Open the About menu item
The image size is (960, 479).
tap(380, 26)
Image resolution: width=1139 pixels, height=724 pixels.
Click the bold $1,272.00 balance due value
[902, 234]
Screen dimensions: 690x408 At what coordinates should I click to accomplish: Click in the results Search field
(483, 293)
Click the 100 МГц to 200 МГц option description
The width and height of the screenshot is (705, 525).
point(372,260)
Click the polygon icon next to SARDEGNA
• • •
Rewrite every line of the data above, requests included, and raise each coordinate in the answers by 91. Leave every other number unchanged.

Open the About menu item
The image size is (960, 479).
tap(471, 117)
Image resolution: width=1139 pixels, height=724 pixels.
Click the bold $1,272.00 balance due value
[993, 325]
Screen dimensions: 690x408 At what coordinates should I click to accomplish: Click in the results Search field
(574, 384)
Click the 100 МГц to 200 МГц option description
The width and height of the screenshot is (705, 525).
point(463,351)
Click the polygon icon next to SARDEGNA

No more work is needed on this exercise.